Basic Design Guidelines for Mixed Signal PCB

In this article, we will be discussing the things to consider while designing a layout of mixed-signal PCB. Printed Circuit Boards are the backbone of almost all electronic devices. It is very important to design these boards properly as they are in everything from your phone to your computer. The manufacturing expenses associated with these boards are substantial, underscoring the need for designers to focus on creating compact and economically efficient PCB designs. While designing a PCB, following major points should be kept in mind:

1. Component Placement
2. Board Layering
3. Grounding
4. Routing

Typical Printed Circuit Board

Component Placement

Before starting with PCB layout, accurate library parts and the Layer stack-up should be defined properly. Once the stack-up and design properties are properly configured, the next step is to plan the floor of your PCB.

Just like before building any structure, it is essential to lay out the plan of the structure. Similarly, we plan the layout of PCB before placing the components. While developing the floor plan, it is advisable to provide a separate partition for Analog & Digital blocks in order to minimize the common return path. Designers must try to structure the layout so as to isolate analog, digital and power supply blocks from each other. Also, designers should keep in mind to follow the signal path of the schematic. To provide room for trace routing should also be kept in mind while placing the component.

While planning the floor, following things should be kept in mind:

1. Power supply section should be placed compactly together and proper decoupling techniques should be used to achieve best power integrity.
2. Decoupling capacitors should be placed as close as possible to the respective devices.
3. Connectors should be placed on the edge of the board.
4. Designers should try to follow the schematic flow for high frequency components.
5. Large memory devices & processors such as clock generators & controllers should be placed at the center of the board.

Board Layering

Once the floor planning is done, we can move forward to determining the type of board layers. It is important to determine board layers before starting with routing as these copper layers are responsible for managing the signal and current throughout the board.

The information below details a typical 4 layer PCB layers and its types:

1. First layer: Digital/ Analog signal
2. Second layer: Ground layer
3. Third layer: Power layer
4. Fourth layer: Aux signal( bottom layer)

Generally, high performance multi-layered boards should consist of 4 or more layers. The first layer generally contains digital and analog components/signals while the bottommost layer consists of Auxiliary signals.
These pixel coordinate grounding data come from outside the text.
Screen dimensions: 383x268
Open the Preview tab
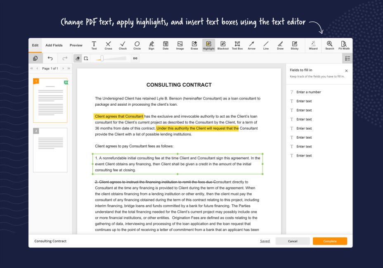click(x=76, y=45)
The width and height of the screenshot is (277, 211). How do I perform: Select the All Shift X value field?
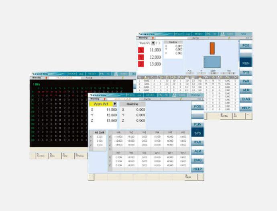coord(100,137)
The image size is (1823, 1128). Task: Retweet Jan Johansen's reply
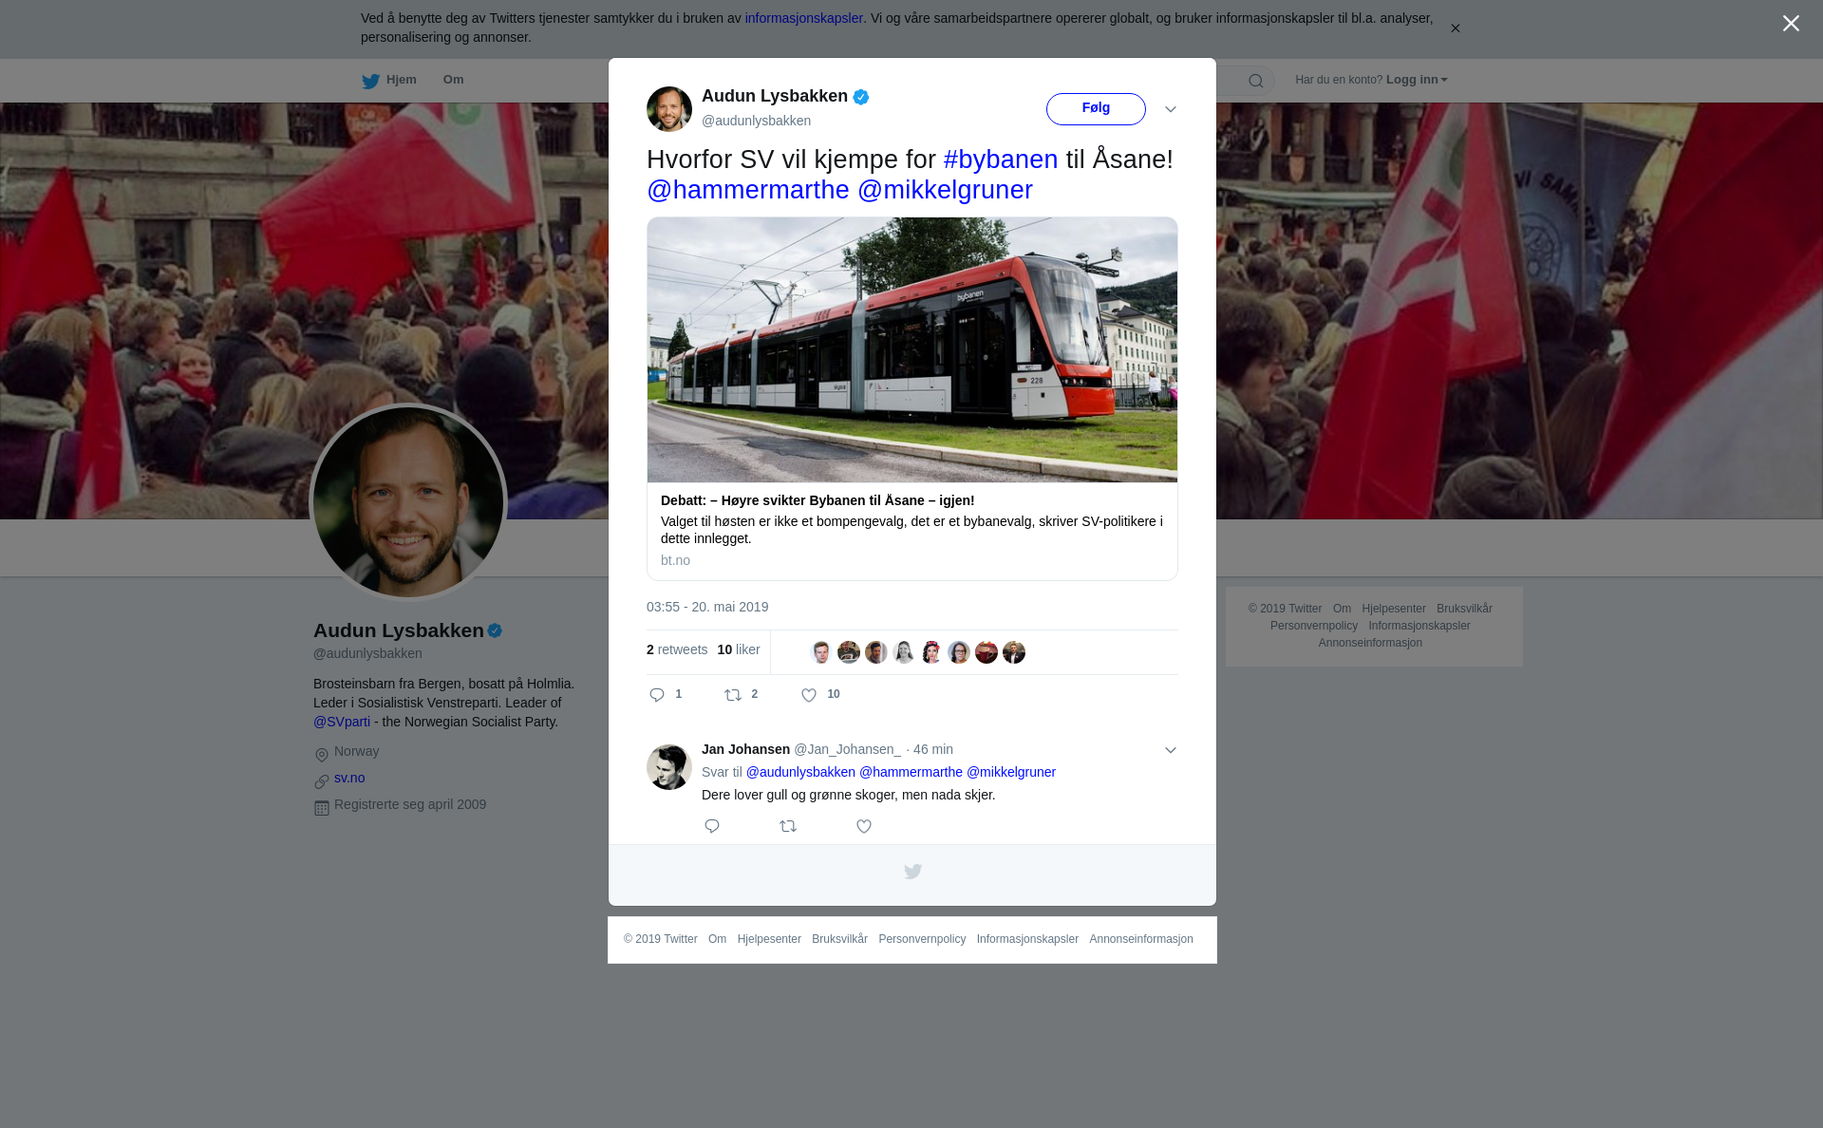click(x=788, y=826)
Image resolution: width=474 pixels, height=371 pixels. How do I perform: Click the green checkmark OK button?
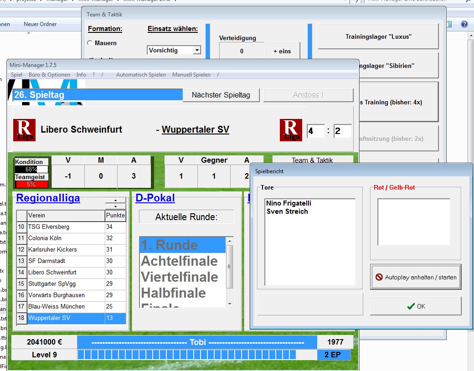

The second layer is generally a ground layer while the third layer is a power plane consisting of all power current traces. The ground layer acts as a reference ground for all the high frequency impedance controlled signals.

Power and ground planes must be adjacent to each other as they provide additional interplane capacitance, which helps with the high frequency decoupling of the power supply.

Grounding

It is very important for designers to provide proper grounding to ensure a low impedance return path for signals. It is better to provide the entire layer as a ground plane in a typical mixed-signal PCB. Designers should decide whether to go with a single ground plane or separated ground for Analog and Digital circuits depending upon the need.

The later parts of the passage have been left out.